● SHORT TASK:
Output the lines as a JSON list of strings, one string per line and no blank lines, beginning at the first line of the rows and continuing through the line containing "Action: [x=84, y=515]".

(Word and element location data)
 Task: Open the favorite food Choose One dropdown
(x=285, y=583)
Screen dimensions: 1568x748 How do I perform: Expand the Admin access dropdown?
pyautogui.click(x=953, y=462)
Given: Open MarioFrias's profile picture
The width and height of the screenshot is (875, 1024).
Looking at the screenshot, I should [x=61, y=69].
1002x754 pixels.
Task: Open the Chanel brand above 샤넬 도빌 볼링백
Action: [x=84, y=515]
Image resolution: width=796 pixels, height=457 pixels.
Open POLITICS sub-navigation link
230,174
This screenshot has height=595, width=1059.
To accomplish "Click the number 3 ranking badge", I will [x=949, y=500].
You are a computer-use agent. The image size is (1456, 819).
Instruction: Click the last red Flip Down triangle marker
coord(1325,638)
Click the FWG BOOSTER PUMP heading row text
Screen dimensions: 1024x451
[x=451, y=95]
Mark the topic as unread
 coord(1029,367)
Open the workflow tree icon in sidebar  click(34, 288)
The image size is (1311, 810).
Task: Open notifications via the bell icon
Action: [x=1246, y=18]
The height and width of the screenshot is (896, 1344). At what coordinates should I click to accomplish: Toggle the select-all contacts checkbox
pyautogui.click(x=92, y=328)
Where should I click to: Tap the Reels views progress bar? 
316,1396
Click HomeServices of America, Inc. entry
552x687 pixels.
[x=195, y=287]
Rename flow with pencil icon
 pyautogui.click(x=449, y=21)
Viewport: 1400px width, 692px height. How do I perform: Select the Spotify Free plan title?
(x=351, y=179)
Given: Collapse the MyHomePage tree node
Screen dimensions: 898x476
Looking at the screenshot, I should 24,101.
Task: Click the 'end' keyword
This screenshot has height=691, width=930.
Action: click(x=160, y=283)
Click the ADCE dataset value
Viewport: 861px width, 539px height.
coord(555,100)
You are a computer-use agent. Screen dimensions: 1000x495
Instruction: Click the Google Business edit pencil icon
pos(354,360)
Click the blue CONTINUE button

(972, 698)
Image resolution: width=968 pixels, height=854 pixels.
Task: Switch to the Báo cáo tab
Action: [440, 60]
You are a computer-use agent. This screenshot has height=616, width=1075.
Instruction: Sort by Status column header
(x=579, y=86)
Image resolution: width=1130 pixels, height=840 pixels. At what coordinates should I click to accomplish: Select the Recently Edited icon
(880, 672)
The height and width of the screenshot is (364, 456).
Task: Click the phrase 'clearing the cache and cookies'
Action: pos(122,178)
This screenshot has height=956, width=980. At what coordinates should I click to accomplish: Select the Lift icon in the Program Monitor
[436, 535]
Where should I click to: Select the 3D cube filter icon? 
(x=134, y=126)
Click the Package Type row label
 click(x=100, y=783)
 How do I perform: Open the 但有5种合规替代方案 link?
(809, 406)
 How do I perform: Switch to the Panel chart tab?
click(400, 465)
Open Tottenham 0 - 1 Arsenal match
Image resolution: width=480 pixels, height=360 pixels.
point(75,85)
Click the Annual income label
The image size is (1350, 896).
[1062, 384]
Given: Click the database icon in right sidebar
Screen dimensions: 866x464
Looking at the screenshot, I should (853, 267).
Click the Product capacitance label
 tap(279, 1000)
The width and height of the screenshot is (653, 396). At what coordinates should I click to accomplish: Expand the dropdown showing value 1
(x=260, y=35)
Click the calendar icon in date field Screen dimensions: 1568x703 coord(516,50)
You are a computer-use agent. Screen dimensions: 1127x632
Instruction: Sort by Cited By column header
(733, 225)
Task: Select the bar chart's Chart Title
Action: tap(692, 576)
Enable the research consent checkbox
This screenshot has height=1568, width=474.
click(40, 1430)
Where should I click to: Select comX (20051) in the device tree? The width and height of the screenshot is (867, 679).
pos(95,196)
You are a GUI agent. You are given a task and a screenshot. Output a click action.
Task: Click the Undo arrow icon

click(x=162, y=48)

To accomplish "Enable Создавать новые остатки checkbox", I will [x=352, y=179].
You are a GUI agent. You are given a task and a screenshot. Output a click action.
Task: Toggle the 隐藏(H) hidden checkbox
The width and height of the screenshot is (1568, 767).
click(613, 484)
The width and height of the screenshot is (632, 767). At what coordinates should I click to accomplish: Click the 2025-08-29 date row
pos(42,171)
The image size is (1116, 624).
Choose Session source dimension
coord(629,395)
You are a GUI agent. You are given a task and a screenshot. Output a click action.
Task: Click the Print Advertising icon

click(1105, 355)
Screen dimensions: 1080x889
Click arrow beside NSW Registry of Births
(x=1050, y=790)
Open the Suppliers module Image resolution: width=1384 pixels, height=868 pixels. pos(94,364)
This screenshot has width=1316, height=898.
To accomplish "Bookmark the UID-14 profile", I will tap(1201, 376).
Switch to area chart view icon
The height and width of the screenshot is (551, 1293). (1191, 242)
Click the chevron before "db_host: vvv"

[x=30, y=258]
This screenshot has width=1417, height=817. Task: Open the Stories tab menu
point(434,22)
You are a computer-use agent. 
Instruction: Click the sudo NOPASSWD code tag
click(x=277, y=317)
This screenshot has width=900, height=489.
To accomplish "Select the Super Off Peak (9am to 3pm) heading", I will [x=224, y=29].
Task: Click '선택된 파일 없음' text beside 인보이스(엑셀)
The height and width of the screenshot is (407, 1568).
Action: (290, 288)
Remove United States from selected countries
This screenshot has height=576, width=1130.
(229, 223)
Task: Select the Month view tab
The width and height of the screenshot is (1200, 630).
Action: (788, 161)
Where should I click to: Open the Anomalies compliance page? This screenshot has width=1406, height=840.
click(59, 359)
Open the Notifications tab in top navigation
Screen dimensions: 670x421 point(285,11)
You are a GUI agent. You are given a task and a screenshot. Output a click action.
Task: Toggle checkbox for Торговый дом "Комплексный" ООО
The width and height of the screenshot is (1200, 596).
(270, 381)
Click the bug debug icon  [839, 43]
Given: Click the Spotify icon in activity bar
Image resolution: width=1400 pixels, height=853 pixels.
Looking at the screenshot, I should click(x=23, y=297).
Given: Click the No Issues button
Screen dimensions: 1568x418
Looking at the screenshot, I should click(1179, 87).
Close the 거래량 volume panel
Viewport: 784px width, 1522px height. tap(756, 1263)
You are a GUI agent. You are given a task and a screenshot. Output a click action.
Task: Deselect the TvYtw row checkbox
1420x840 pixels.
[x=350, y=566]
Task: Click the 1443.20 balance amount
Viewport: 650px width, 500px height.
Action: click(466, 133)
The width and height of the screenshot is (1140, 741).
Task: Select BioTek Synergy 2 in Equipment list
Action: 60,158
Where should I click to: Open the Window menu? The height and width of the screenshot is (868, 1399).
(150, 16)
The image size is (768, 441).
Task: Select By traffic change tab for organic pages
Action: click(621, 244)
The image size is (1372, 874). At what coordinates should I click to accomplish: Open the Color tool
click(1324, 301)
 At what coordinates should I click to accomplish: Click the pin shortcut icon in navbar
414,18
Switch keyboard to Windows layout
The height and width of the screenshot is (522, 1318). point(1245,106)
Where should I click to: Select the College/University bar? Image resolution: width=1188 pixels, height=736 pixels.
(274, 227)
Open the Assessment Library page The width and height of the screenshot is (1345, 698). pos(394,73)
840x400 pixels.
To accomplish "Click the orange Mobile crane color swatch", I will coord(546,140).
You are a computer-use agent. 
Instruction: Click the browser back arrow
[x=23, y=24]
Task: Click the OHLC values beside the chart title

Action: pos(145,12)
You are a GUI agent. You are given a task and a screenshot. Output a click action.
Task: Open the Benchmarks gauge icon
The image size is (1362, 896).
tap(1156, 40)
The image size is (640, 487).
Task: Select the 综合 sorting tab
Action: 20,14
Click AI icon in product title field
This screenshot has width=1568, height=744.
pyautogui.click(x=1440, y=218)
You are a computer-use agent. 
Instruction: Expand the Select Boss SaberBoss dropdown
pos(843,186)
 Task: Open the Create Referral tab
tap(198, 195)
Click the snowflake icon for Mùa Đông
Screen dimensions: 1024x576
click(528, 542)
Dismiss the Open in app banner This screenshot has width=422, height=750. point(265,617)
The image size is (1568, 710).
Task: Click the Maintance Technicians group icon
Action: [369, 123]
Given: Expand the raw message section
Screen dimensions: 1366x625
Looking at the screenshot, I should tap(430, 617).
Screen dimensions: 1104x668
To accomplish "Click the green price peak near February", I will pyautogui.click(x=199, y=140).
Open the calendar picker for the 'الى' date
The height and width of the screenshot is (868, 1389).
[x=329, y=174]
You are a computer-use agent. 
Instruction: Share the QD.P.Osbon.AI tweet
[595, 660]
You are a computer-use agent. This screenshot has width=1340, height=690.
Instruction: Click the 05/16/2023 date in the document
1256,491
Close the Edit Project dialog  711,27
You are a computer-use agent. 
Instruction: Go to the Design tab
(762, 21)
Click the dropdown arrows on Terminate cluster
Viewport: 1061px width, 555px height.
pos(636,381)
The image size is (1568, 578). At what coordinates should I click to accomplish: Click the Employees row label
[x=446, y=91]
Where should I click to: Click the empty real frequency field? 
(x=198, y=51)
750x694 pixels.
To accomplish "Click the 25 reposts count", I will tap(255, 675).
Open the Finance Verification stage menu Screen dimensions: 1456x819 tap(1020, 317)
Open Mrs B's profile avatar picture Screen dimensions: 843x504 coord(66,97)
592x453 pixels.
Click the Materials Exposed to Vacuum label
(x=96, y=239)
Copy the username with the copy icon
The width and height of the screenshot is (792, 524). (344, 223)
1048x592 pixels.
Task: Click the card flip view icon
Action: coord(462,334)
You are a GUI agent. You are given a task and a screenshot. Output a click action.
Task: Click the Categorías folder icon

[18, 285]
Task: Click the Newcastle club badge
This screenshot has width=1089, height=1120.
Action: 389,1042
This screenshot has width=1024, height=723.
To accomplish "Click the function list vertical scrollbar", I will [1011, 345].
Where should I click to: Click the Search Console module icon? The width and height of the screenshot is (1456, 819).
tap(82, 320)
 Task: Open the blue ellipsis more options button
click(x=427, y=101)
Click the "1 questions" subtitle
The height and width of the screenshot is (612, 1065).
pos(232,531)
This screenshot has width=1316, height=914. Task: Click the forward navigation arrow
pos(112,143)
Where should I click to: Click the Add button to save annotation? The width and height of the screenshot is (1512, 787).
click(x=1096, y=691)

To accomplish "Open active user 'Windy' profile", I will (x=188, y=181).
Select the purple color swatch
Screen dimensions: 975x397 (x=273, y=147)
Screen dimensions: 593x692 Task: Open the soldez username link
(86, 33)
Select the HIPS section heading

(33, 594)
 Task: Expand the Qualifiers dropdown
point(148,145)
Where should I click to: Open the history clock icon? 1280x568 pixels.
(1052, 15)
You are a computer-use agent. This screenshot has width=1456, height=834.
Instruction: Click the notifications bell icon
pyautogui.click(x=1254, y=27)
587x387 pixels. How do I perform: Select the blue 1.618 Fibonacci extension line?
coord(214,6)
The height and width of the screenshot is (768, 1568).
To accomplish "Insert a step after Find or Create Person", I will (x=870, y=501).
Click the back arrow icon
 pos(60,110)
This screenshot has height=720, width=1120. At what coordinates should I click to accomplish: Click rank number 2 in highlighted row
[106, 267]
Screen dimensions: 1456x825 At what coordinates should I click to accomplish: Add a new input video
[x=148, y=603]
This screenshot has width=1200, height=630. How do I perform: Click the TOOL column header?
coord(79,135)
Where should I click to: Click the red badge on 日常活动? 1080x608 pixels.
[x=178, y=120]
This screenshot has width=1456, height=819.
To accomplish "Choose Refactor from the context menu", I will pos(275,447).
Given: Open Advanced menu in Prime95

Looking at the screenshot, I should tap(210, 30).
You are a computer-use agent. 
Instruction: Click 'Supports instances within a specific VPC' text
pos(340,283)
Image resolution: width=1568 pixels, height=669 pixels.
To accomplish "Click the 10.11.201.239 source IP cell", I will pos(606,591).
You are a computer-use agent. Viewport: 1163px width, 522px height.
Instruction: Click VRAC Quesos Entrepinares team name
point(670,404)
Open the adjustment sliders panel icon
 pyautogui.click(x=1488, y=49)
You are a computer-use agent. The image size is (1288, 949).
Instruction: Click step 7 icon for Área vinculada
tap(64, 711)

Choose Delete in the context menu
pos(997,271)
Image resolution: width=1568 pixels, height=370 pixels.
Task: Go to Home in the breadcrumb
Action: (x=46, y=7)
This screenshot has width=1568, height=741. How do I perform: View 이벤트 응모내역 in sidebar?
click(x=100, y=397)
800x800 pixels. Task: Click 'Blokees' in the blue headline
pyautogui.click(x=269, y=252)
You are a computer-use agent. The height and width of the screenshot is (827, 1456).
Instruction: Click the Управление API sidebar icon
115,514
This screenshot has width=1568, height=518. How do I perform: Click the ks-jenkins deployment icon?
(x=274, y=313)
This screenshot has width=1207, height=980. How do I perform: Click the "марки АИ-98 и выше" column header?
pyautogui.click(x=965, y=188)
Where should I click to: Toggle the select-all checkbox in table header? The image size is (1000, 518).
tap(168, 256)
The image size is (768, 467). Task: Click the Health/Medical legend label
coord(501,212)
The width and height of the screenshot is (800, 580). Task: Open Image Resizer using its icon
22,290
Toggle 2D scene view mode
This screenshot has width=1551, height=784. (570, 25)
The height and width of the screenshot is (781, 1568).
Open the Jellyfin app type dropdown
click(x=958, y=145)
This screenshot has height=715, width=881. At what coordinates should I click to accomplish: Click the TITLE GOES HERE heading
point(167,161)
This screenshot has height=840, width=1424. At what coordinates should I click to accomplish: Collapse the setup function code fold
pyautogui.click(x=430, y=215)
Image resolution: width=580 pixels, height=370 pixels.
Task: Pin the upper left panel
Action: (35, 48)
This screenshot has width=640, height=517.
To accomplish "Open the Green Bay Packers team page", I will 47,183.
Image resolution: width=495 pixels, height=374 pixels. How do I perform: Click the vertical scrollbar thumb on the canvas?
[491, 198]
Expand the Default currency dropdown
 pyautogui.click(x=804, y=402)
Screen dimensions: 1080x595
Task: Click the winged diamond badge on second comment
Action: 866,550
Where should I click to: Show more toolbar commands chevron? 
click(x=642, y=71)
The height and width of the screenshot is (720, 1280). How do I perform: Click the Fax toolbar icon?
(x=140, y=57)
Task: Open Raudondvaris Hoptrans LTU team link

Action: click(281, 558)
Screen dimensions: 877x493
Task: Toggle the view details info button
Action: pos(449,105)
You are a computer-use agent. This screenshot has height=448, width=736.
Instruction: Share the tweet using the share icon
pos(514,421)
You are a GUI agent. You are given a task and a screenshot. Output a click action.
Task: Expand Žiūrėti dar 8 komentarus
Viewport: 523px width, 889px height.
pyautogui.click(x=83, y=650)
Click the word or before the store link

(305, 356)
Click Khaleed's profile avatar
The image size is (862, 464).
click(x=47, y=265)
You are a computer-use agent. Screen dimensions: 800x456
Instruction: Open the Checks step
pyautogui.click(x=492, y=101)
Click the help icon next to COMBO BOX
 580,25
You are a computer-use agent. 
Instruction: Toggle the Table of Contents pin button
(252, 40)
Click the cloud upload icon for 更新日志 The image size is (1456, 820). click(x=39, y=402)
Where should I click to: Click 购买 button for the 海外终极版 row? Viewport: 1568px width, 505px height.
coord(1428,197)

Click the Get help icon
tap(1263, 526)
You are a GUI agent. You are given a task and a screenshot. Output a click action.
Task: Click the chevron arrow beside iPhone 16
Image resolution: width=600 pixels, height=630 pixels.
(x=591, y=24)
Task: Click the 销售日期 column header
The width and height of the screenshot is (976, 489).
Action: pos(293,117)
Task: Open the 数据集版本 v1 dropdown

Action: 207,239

● RESPONSE:
[
  " Task: Open the favorite food Choose One dropdown",
  "(x=285, y=583)",
  "Screen dimensions: 1568x748 How do I perform: Expand the Admin access dropdown?",
  "pyautogui.click(x=953, y=462)",
  "Given: Open MarioFrias's profile picture",
  "The width and height of the screenshot is (875, 1024).",
  "Looking at the screenshot, I should [x=61, y=69].",
  "1002x754 pixels.",
  "Task: Open the Chanel brand above 샤넬 도빌 볼링백",
  "Action: [x=84, y=515]"
]